Given the fibral reach and ghostly invisibility of contemporary capital, Waldman’s ability to conjure and visualize its flows seems to me a crucial intervention.
So too is her nostalgia for patterns of development that western capitalism has rendered untenable. I adore, for instance, her use of what I think is the past-perfect subjunctive—someone correct me—in the poem “Herminuisance: Mesopotopia the Intro.” “It was to have been a compendium to perform with you,” she writes of the betrayed inheritances of history. “It was supposed to have been trumpeted from the earliest time, names, scales of tribes, discoveries of first touch, bone instruments, rattles of teeth, the runes on maps to find a psyche’s way back.”

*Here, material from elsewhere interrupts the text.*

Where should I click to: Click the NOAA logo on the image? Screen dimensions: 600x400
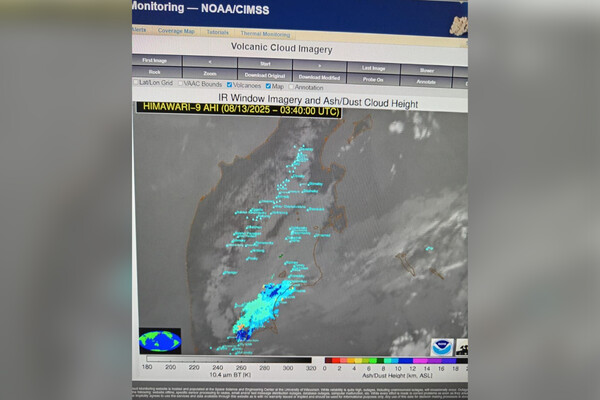(441, 346)
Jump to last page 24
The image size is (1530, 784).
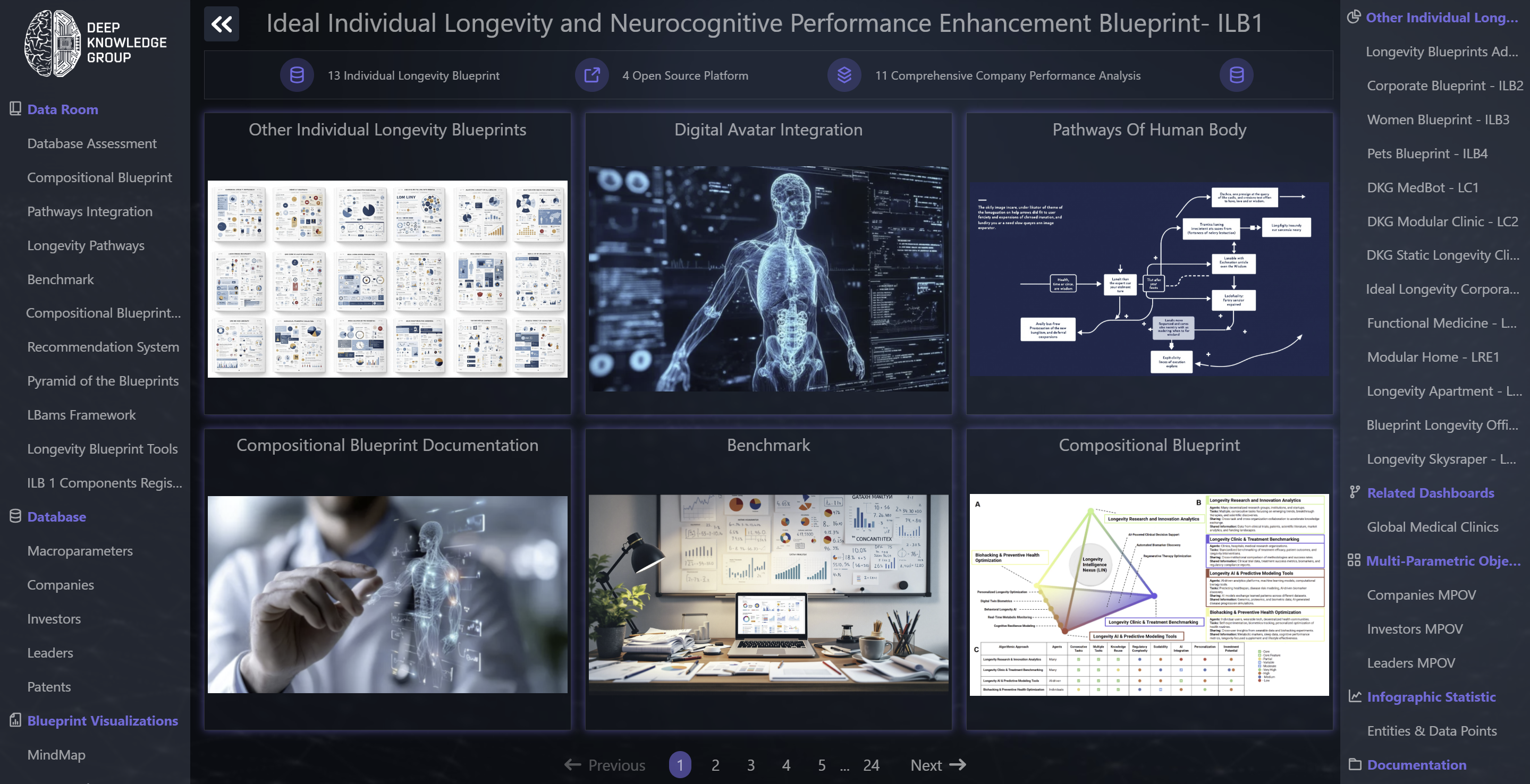point(870,765)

By the end of the book, Mesopotopia does find its way back, invoking a Romantic return nonetheless tainted by Capitolocene apocalypticism. “A yard is waiting for you,” Waldman writes in the book’s last poem. “[I]t’s somewhat spare good-size yard / a variant of rubble / it was never a garden.” “Will water come in pellets[?]” Waldman wonders, channeling Villon. “[W]ill it rain and snow ever again?”
Resonant with a sense of belatedness and betrayal, of what-might-have-been, Mesopotopia casts its gaze backward in the hope of shaking loose, as Eliot and Benjamin endeavored, some redemptive fragment of history, some syntax alien and antithetical to those in which we are increasingly inscripted.
It is an impossible project—but/and this book is a stunning achievement.